*** Material for this exercise ***
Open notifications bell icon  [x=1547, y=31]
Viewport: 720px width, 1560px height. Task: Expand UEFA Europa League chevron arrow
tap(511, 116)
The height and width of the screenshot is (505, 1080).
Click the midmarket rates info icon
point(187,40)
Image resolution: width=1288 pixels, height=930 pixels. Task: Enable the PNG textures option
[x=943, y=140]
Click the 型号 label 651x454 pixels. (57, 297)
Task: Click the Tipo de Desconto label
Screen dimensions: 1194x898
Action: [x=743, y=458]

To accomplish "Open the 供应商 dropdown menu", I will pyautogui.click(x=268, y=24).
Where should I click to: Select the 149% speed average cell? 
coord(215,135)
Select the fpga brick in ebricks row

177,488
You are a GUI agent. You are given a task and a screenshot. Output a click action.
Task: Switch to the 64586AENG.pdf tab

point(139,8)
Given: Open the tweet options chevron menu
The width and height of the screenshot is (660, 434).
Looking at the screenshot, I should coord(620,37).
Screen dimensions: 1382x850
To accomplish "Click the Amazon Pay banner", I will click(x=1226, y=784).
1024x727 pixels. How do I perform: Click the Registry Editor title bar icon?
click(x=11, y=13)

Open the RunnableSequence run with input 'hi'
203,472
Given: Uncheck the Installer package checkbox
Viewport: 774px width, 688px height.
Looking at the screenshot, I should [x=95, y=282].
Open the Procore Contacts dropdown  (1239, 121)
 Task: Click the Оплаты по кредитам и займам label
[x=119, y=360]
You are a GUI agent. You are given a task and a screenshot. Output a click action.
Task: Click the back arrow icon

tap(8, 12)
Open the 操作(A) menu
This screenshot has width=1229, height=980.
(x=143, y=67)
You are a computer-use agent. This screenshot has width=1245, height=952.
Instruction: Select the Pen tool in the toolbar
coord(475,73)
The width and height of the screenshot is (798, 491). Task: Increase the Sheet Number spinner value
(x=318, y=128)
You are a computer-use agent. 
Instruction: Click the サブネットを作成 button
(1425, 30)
***
## Task details
Reproduce the listing above character for character.

## Reply
Open notifications bell icon  [x=1547, y=31]
Viewport: 720px width, 1560px height. Task: Expand UEFA Europa League chevron arrow
tap(511, 116)
The height and width of the screenshot is (505, 1080).
Click the midmarket rates info icon
point(187,40)
Image resolution: width=1288 pixels, height=930 pixels. Task: Enable the PNG textures option
[x=943, y=140]
Click the 型号 label 651x454 pixels. (57, 297)
Task: Click the Tipo de Desconto label
Screen dimensions: 1194x898
Action: [x=743, y=458]

To accomplish "Open the 供应商 dropdown menu", I will pyautogui.click(x=268, y=24).
Where should I click to: Select the 149% speed average cell? 
coord(215,135)
Select the fpga brick in ebricks row

177,488
You are a GUI agent. You are given a task and a screenshot. Output a click action.
Task: Switch to the 64586AENG.pdf tab

point(139,8)
Given: Open the tweet options chevron menu
The width and height of the screenshot is (660, 434).
Looking at the screenshot, I should coord(620,37).
Screen dimensions: 1382x850
To accomplish "Click the Amazon Pay banner", I will click(x=1226, y=784).
1024x727 pixels. How do I perform: Click the Registry Editor title bar icon?
click(x=11, y=13)

Open the RunnableSequence run with input 'hi'
203,472
Given: Uncheck the Installer package checkbox
Viewport: 774px width, 688px height.
Looking at the screenshot, I should [x=95, y=282].
Open the Procore Contacts dropdown  (1239, 121)
 Task: Click the Оплаты по кредитам и займам label
[x=119, y=360]
You are a GUI agent. You are given a task and a screenshot. Output a click action.
Task: Click the back arrow icon

tap(8, 12)
Open the 操作(A) menu
This screenshot has width=1229, height=980.
(x=143, y=67)
You are a computer-use agent. This screenshot has width=1245, height=952.
Instruction: Select the Pen tool in the toolbar
coord(475,73)
The width and height of the screenshot is (798, 491). Task: Increase the Sheet Number spinner value
(x=318, y=128)
You are a computer-use agent. 
Instruction: Click the サブネットを作成 button
(1425, 30)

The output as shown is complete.